Set out as a numbered list the lines of data from the one containing "Click the MASTER" through the end of the data, inclusive, omitting blank lines. Leave the pictures out of your answer.

[start]

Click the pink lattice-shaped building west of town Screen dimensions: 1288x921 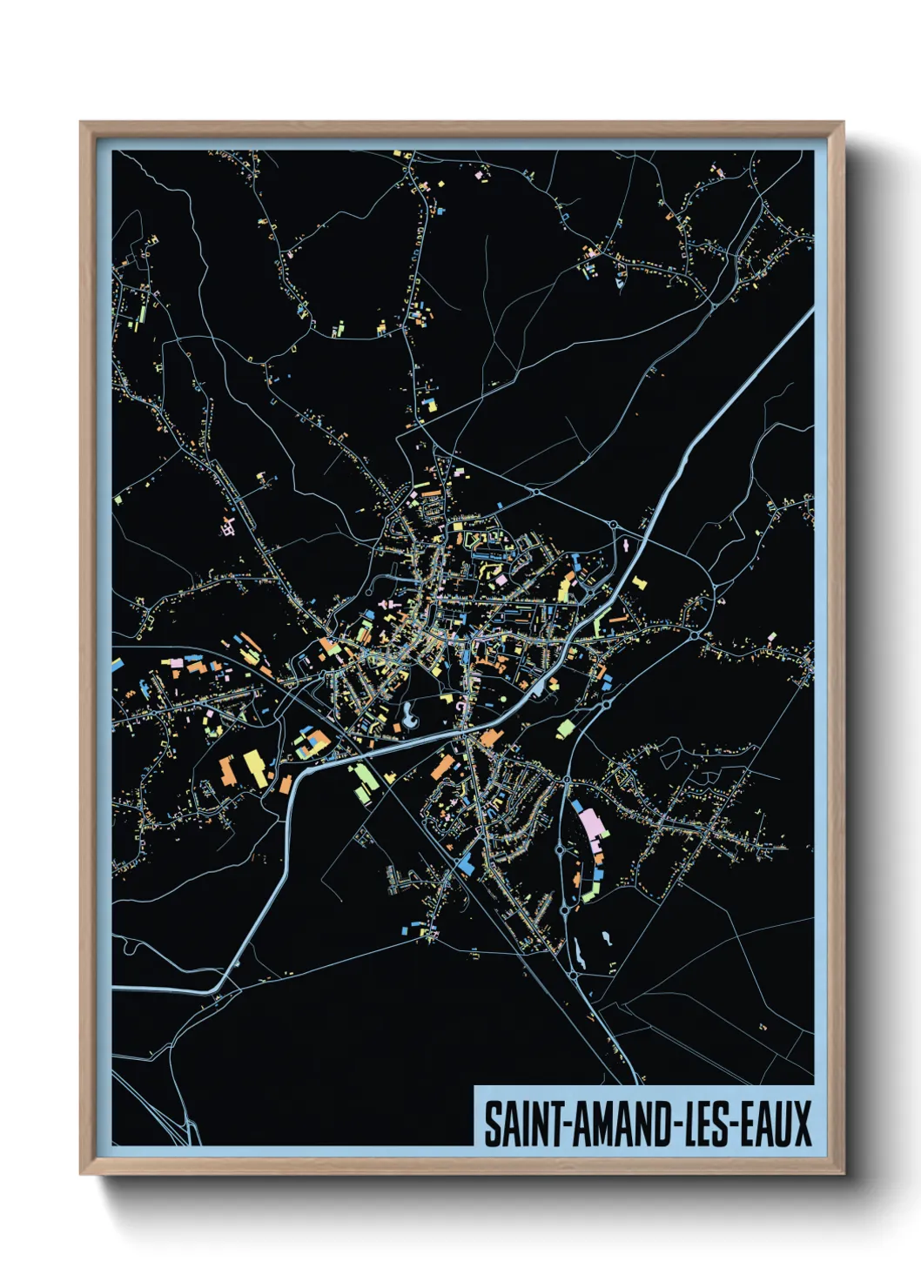click(x=229, y=526)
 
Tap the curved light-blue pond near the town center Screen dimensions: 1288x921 click(x=407, y=719)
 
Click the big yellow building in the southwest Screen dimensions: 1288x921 click(x=253, y=766)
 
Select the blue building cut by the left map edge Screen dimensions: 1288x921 click(x=117, y=666)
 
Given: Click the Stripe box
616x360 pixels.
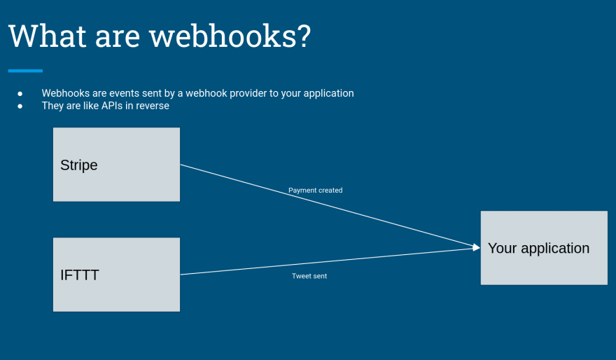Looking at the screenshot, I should [116, 164].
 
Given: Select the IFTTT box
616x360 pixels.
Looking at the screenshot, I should [116, 275].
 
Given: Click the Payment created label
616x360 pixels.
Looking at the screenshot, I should [315, 190].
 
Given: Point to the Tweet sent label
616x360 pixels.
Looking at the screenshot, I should [309, 276].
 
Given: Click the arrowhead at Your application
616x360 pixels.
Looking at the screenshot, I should [477, 247].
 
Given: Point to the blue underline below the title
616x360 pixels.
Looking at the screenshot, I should [25, 71].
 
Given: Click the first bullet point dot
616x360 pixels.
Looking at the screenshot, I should [20, 93].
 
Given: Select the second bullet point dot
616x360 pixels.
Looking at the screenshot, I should [20, 106].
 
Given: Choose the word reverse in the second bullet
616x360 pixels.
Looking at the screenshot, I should [153, 106].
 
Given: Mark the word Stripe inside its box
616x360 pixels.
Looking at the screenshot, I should [79, 165].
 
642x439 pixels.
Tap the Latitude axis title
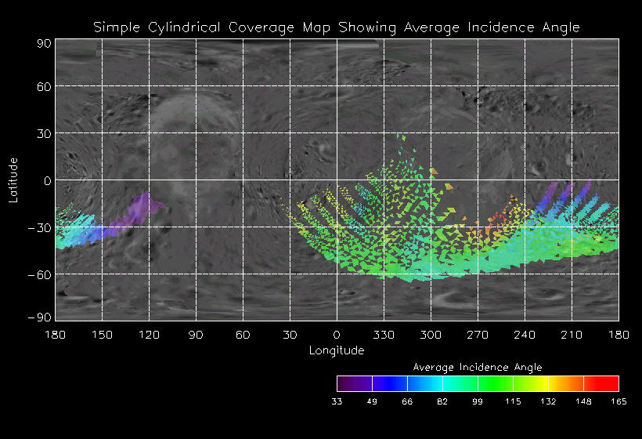[13, 180]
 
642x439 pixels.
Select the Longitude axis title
[337, 350]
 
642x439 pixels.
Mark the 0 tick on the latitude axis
[47, 180]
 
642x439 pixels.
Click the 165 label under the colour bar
[619, 401]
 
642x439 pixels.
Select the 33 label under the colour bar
[337, 401]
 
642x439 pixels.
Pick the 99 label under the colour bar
[478, 401]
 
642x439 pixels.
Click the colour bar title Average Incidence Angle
[478, 367]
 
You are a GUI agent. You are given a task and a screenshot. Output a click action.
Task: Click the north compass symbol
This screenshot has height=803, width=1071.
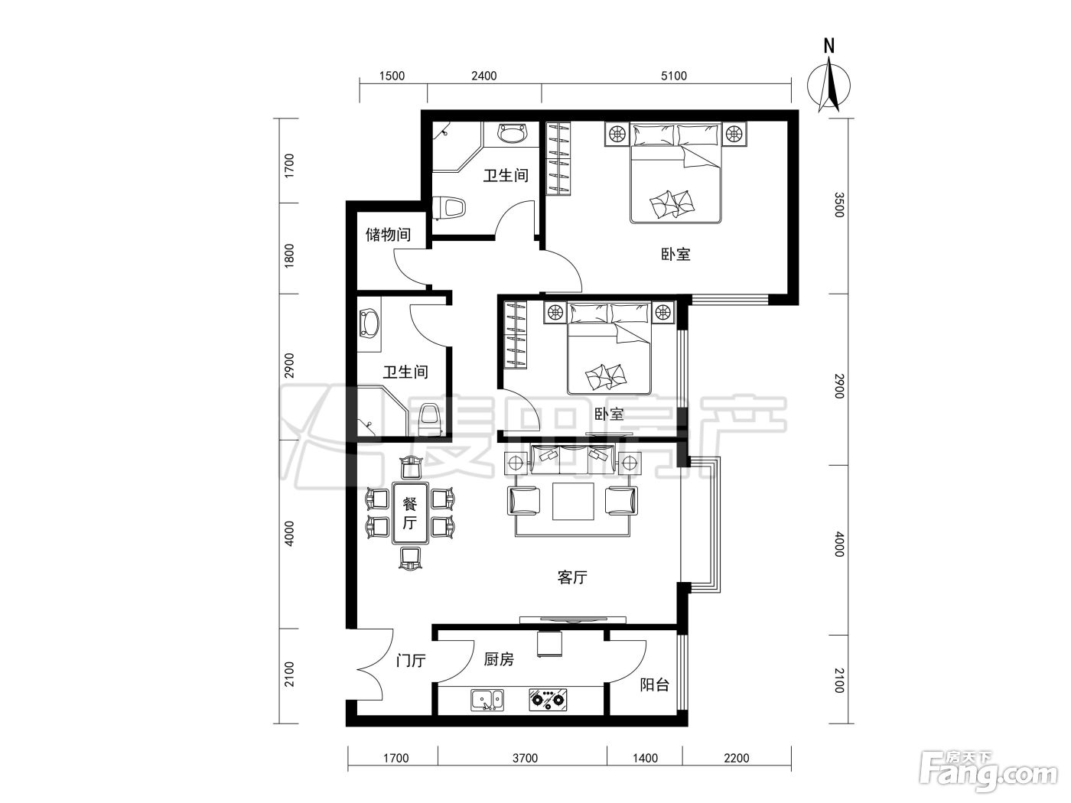828,80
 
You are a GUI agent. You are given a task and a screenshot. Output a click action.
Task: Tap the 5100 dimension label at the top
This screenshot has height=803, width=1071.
674,76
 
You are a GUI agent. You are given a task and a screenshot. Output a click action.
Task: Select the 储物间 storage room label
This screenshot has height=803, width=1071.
389,235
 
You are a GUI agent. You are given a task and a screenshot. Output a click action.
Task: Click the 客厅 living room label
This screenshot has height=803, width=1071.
572,577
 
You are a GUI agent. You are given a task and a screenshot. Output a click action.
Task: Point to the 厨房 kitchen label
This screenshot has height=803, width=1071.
499,659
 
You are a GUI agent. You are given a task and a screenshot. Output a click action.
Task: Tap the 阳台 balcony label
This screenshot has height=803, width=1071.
654,685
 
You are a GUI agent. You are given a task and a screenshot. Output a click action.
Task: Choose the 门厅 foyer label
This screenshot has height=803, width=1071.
411,661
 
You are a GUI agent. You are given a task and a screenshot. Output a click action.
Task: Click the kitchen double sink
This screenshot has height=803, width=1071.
487,700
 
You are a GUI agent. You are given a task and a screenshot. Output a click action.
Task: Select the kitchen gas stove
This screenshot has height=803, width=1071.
549,700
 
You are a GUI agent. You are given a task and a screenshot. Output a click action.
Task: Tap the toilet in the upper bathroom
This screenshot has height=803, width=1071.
449,208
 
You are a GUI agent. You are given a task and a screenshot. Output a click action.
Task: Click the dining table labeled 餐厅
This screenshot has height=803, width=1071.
410,513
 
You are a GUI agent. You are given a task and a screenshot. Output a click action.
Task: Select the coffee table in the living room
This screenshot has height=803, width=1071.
573,501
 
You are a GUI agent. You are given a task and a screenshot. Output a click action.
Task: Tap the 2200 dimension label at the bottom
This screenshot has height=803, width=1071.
736,758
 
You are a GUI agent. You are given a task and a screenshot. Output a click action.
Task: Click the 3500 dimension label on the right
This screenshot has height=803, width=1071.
838,205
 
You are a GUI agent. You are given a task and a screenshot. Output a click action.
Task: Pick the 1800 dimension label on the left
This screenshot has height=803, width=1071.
289,255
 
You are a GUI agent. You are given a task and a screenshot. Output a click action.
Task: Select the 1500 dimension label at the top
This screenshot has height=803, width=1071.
392,76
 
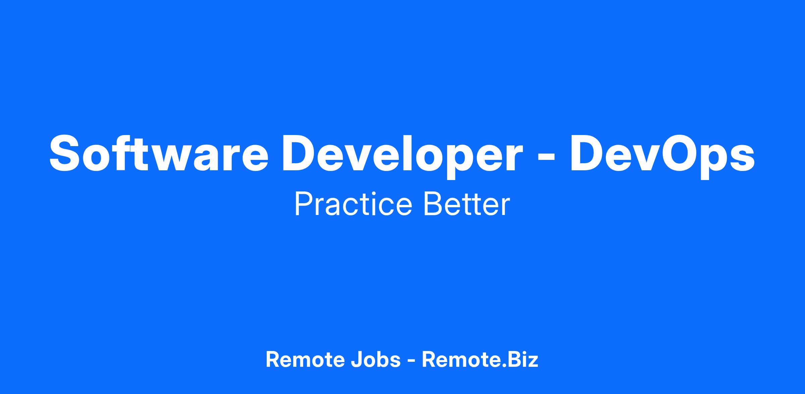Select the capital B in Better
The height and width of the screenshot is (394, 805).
pos(434,204)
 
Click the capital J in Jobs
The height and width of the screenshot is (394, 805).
pos(356,360)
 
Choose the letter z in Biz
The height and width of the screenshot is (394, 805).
pos(533,362)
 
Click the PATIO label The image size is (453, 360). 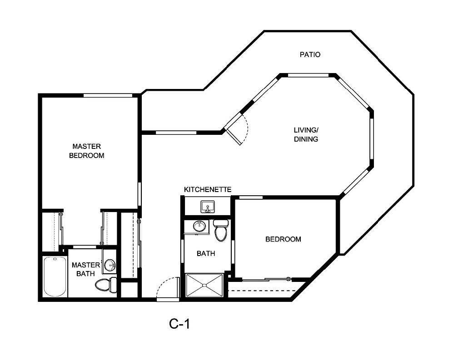coord(310,54)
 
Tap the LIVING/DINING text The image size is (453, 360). coord(305,135)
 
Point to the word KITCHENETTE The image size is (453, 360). coord(208,189)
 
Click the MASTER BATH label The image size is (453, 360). coord(83,269)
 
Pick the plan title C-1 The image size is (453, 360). coord(179,324)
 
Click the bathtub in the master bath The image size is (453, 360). coord(55,276)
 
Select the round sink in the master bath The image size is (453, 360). coord(109,265)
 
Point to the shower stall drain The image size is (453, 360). coord(204,285)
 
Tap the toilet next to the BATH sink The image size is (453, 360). coord(221,231)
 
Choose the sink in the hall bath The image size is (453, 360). coord(199,226)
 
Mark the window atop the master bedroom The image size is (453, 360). coord(108,95)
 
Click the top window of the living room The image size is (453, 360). coord(308,75)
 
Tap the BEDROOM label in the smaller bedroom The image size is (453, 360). coord(283,239)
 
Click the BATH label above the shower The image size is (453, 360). coord(206,254)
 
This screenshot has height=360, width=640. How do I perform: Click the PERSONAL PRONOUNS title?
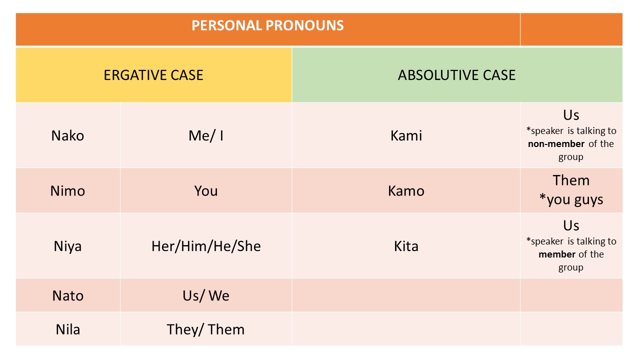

[end]

Full solution »
1. Click the MASTER BATH label The image size is (453, 360). coord(83,269)
2. Pick the plan title C-1 The image size is (453, 360). coord(179,324)
3. Click the bathtub in the master bath The image size is (453, 360). coord(55,276)
4. Select the round sink in the master bath The image size is (453, 360). coord(109,265)
5. Point to the shower stall drain The image size is (453, 360). coord(204,285)
6. Tap the toilet next to the BATH sink The image size is (453, 360). coord(221,231)
7. Choose the sink in the hall bath The image size is (453, 360). coord(199,226)
8. Mark the window atop the master bedroom The image size is (453, 360). coord(108,95)
9. Click the top window of the living room The image size is (453, 360). coord(308,75)
10. Tap the BEDROOM label in the smaller bedroom The image size is (453, 360). coord(283,239)
11. Click the BATH label above the shower The image size is (453, 360). coord(206,254)
12. This screenshot has height=360, width=640. How do I perform: Click the PERSONAL PRONOUNS title?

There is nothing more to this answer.